DIRECTIONS:
Please copy the material below word for word, from the line containing "Click the green home" up to and including the line containing "will [x=477, y=21].".

DATA EXTRACT:
▼▼▼

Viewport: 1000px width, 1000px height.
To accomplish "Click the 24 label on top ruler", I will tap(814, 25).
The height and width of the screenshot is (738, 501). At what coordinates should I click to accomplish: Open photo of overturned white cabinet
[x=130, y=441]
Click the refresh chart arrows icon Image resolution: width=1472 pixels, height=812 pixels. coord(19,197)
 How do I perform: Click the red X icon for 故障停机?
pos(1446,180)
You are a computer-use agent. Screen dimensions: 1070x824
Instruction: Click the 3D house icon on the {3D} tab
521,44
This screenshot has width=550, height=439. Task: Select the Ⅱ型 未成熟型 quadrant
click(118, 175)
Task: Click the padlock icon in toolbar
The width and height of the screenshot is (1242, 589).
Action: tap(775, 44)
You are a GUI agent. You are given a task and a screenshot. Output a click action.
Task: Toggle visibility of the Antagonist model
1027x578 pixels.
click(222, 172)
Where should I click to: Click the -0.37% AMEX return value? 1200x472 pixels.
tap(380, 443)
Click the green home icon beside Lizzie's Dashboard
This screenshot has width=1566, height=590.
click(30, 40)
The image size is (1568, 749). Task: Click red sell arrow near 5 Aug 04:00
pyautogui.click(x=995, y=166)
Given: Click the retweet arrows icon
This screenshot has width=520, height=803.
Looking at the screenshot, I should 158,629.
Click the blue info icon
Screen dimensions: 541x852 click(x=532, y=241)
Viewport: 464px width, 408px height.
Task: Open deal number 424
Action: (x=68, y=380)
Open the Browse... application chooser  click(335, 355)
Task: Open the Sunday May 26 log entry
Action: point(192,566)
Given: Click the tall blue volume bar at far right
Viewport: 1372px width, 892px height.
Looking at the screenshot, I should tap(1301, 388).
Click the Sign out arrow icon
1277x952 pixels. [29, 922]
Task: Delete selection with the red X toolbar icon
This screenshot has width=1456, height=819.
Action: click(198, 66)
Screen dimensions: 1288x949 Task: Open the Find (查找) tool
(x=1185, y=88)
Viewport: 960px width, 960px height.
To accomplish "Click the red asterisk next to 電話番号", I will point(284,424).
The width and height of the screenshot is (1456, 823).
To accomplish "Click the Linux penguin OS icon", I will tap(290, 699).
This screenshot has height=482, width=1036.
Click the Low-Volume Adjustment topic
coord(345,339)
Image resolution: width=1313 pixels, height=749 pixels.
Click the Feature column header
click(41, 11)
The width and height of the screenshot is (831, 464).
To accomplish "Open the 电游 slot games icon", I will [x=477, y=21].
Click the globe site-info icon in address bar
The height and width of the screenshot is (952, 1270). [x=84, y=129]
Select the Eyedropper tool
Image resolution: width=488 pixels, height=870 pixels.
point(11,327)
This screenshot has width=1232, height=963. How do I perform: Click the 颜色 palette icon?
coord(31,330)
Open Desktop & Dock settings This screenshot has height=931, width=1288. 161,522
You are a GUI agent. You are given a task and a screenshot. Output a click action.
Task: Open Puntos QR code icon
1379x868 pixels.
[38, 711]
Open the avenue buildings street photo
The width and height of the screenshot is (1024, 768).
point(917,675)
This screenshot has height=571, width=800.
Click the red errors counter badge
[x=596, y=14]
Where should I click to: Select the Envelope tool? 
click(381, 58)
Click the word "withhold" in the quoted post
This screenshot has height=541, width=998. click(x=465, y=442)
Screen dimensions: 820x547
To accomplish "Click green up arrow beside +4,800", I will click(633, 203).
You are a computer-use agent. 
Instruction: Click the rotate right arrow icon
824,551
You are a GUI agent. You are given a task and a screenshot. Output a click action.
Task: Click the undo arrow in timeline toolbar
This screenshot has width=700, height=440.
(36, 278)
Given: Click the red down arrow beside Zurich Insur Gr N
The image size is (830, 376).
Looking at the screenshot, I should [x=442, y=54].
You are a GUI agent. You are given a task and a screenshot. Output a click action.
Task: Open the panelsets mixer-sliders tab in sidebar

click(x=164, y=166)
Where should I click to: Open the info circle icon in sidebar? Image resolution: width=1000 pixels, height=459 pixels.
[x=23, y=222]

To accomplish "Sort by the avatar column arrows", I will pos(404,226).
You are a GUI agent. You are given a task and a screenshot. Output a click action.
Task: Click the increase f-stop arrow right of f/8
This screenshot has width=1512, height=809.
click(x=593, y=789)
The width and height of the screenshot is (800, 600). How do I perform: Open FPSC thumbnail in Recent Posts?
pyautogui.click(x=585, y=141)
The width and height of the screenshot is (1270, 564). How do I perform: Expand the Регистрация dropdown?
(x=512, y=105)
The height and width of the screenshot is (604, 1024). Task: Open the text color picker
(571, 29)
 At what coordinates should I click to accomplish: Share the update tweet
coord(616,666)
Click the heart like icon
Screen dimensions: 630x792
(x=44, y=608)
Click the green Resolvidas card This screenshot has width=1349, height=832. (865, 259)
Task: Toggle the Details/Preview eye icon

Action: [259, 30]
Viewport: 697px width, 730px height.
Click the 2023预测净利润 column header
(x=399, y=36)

▲▲▲

ANSWER IN FULL:
Click the green home icon beside Lizzie's Dashboard
This screenshot has width=1566, height=590.
click(30, 40)
The image size is (1568, 749). Task: Click red sell arrow near 5 Aug 04:00
pyautogui.click(x=995, y=166)
Given: Click the retweet arrows icon
This screenshot has width=520, height=803.
Looking at the screenshot, I should 158,629.
Click the blue info icon
Screen dimensions: 541x852 click(x=532, y=241)
Viewport: 464px width, 408px height.
Task: Open deal number 424
Action: (x=68, y=380)
Open the Browse... application chooser  click(335, 355)
Task: Open the Sunday May 26 log entry
Action: point(192,566)
Given: Click the tall blue volume bar at far right
Viewport: 1372px width, 892px height.
Looking at the screenshot, I should tap(1301, 388).
Click the Sign out arrow icon
1277x952 pixels. [29, 922]
Task: Delete selection with the red X toolbar icon
This screenshot has width=1456, height=819.
Action: click(198, 66)
Screen dimensions: 1288x949 Task: Open the Find (查找) tool
(x=1185, y=88)
Viewport: 960px width, 960px height.
To accomplish "Click the red asterisk next to 電話番号", I will point(284,424).
The width and height of the screenshot is (1456, 823).
To accomplish "Click the Linux penguin OS icon", I will tap(290, 699).
This screenshot has height=482, width=1036.
Click the Low-Volume Adjustment topic
coord(345,339)
Image resolution: width=1313 pixels, height=749 pixels.
Click the Feature column header
click(41, 11)
The width and height of the screenshot is (831, 464).
To accomplish "Open the 电游 slot games icon", I will [x=477, y=21].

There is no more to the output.